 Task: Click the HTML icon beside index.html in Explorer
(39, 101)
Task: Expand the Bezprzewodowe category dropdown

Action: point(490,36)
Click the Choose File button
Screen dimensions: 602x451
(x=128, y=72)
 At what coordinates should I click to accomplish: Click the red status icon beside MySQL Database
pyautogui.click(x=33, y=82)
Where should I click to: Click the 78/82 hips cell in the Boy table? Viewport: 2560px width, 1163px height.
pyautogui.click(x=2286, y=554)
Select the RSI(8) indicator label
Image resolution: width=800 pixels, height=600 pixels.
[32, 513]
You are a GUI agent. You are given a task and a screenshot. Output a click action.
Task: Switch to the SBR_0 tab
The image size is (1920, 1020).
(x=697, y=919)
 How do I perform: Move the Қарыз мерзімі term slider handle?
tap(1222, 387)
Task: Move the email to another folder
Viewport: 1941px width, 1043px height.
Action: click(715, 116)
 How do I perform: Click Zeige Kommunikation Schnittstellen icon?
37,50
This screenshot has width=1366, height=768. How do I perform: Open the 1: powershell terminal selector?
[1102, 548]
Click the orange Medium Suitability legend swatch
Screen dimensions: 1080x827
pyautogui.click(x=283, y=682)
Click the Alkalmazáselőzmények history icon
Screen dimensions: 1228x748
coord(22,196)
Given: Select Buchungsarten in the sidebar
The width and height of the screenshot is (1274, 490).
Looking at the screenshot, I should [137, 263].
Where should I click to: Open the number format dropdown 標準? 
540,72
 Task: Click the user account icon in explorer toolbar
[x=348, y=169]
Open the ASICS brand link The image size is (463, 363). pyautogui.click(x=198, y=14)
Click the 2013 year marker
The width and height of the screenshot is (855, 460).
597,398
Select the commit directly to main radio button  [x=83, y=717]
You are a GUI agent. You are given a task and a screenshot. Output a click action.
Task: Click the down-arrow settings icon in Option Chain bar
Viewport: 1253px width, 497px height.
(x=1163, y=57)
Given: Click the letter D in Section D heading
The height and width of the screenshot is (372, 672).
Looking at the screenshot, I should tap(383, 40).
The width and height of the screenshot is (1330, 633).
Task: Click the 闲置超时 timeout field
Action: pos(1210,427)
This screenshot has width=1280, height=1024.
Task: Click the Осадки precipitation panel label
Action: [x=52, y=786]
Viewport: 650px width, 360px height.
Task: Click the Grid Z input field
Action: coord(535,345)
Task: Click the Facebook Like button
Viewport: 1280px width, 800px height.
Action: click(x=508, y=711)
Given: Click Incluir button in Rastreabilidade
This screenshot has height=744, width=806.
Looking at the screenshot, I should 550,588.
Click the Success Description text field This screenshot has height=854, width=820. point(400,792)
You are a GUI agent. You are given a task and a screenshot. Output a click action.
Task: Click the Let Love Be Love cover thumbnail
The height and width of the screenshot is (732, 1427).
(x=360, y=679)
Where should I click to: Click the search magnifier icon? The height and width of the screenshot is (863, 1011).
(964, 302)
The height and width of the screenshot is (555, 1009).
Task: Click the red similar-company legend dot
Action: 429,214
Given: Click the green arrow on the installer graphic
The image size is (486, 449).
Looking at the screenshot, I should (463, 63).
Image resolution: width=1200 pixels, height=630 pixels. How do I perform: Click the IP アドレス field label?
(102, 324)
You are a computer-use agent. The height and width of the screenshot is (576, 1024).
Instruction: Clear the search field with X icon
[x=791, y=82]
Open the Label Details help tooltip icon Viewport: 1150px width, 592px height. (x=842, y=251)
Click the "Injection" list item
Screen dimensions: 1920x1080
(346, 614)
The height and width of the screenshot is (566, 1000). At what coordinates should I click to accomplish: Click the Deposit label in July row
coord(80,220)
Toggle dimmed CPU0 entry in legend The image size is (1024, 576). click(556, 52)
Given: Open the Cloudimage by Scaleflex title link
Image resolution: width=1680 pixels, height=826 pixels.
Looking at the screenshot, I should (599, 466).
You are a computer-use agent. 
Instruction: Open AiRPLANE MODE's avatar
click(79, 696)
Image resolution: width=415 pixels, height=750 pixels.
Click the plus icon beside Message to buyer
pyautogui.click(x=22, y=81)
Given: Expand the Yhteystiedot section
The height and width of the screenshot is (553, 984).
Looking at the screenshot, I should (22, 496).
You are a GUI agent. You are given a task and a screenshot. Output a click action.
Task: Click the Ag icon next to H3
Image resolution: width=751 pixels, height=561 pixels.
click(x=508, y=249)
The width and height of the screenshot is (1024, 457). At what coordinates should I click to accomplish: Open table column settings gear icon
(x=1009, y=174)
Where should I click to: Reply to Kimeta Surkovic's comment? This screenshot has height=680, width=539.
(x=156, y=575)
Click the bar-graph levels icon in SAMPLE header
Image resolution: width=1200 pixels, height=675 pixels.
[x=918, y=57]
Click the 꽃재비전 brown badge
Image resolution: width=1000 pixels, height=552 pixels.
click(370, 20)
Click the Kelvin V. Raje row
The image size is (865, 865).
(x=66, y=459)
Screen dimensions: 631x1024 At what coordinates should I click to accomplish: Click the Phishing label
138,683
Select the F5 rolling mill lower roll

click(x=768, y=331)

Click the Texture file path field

——

WHAT YOU ARE ASKED TO DO — Reproduce the data in its entirety. Keep every character unchanged.

SOLUTION TO THE PROBLEM —
 Task: Click the HTML icon beside index.html in Explorer
(39, 101)
Task: Expand the Bezprzewodowe category dropdown

Action: point(490,36)
Click the Choose File button
Screen dimensions: 602x451
(x=128, y=72)
 At what coordinates should I click to accomplish: Click the red status icon beside MySQL Database
pyautogui.click(x=33, y=82)
Where should I click to: Click the 78/82 hips cell in the Boy table? Viewport: 2560px width, 1163px height.
pyautogui.click(x=2286, y=554)
Select the RSI(8) indicator label
Image resolution: width=800 pixels, height=600 pixels.
[32, 513]
You are a GUI agent. You are given a task and a screenshot. Output a click action.
Task: Switch to the SBR_0 tab
The image size is (1920, 1020).
(x=697, y=919)
 How do I perform: Move the Қарыз мерзімі term slider handle?
tap(1222, 387)
Task: Move the email to another folder
Viewport: 1941px width, 1043px height.
Action: click(715, 116)
 How do I perform: Click Zeige Kommunikation Schnittstellen icon?
37,50
This screenshot has width=1366, height=768. How do I perform: Open the 1: powershell terminal selector?
[1102, 548]
Click the orange Medium Suitability legend swatch
Screen dimensions: 1080x827
pyautogui.click(x=283, y=682)
Click the Alkalmazáselőzmények history icon
Screen dimensions: 1228x748
coord(22,196)
Given: Select Buchungsarten in the sidebar
The width and height of the screenshot is (1274, 490).
Looking at the screenshot, I should [137, 263].
Where should I click to: Open the number format dropdown 標準? 
540,72
 Task: Click the user account icon in explorer toolbar
[x=348, y=169]
Open the ASICS brand link The image size is (463, 363). pyautogui.click(x=198, y=14)
Click the 2013 year marker
The width and height of the screenshot is (855, 460).
597,398
Select the commit directly to main radio button  [x=83, y=717]
You are a GUI agent. You are given a task and a screenshot. Output a click action.
Task: Click the down-arrow settings icon in Option Chain bar
Viewport: 1253px width, 497px height.
(x=1163, y=57)
Given: Click the letter D in Section D heading
The height and width of the screenshot is (372, 672).
Looking at the screenshot, I should tap(383, 40).
The width and height of the screenshot is (1330, 633).
Task: Click the 闲置超时 timeout field
Action: pos(1210,427)
This screenshot has width=1280, height=1024.
Task: Click the Осадки precipitation panel label
Action: [x=52, y=786]
Viewport: 650px width, 360px height.
Task: Click the Grid Z input field
Action: coord(535,345)
Task: Click the Facebook Like button
Viewport: 1280px width, 800px height.
Action: click(x=508, y=711)
Given: Click Incluir button in Rastreabilidade
This screenshot has height=744, width=806.
Looking at the screenshot, I should 550,588.
Click the Success Description text field This screenshot has height=854, width=820. point(400,792)
You are a GUI agent. You are given a task and a screenshot. Output a click action.
Task: Click the Let Love Be Love cover thumbnail
The height and width of the screenshot is (732, 1427).
(x=360, y=679)
Where should I click to: Click the search magnifier icon? The height and width of the screenshot is (863, 1011).
(964, 302)
The height and width of the screenshot is (555, 1009).
Task: Click the red similar-company legend dot
Action: 429,214
Given: Click the green arrow on the installer graphic
The image size is (486, 449).
Looking at the screenshot, I should (463, 63).
Image resolution: width=1200 pixels, height=630 pixels. How do I perform: Click the IP アドレス field label?
(102, 324)
You are a computer-use agent. The height and width of the screenshot is (576, 1024).
Instruction: Clear the search field with X icon
[x=791, y=82]
Open the Label Details help tooltip icon Viewport: 1150px width, 592px height. (x=842, y=251)
Click the "Injection" list item
Screen dimensions: 1920x1080
(346, 614)
The height and width of the screenshot is (566, 1000). At what coordinates should I click to accomplish: Click the Deposit label in July row
coord(80,220)
Toggle dimmed CPU0 entry in legend The image size is (1024, 576). click(556, 52)
Given: Open the Cloudimage by Scaleflex title link
Image resolution: width=1680 pixels, height=826 pixels.
Looking at the screenshot, I should (599, 466).
You are a computer-use agent. 
Instruction: Open AiRPLANE MODE's avatar
click(79, 696)
Image resolution: width=415 pixels, height=750 pixels.
Click the plus icon beside Message to buyer
pyautogui.click(x=22, y=81)
Given: Expand the Yhteystiedot section
The height and width of the screenshot is (553, 984).
Looking at the screenshot, I should (22, 496).
You are a GUI agent. You are given a task and a screenshot. Output a click action.
Task: Click the Ag icon next to H3
Image resolution: width=751 pixels, height=561 pixels.
click(x=508, y=249)
The width and height of the screenshot is (1024, 457). At what coordinates should I click to accomplish: Open table column settings gear icon
(x=1009, y=174)
Where should I click to: Reply to Kimeta Surkovic's comment? This screenshot has height=680, width=539.
(x=156, y=575)
Click the bar-graph levels icon in SAMPLE header
Image resolution: width=1200 pixels, height=675 pixels.
[x=918, y=57]
Click the 꽃재비전 brown badge
Image resolution: width=1000 pixels, height=552 pixels.
click(370, 20)
Click the Kelvin V. Raje row
The image size is (865, 865).
(x=66, y=459)
Screen dimensions: 631x1024 At what coordinates should I click to accomplish: Click the Phishing label
138,683
Select the F5 rolling mill lower roll

click(x=768, y=331)

Click the Texture file path field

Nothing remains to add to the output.